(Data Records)
## Begin

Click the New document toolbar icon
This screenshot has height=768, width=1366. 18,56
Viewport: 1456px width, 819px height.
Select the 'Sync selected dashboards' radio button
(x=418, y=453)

## End

▶ Exercise
Render each nonblank line of the items above as a row in a Markdown table with two columns, "No." for the row number and "Line" for the line.

▶ Correct result
| No. | Line |
|---|---|
| 1 | Click the New document toolbar icon |
| 2 | This screenshot has height=768, width=1366. 18,56 |
| 3 | Viewport: 1456px width, 819px height. |
| 4 | Select the 'Sync selected dashboards' radio button |
| 5 | (x=418, y=453) |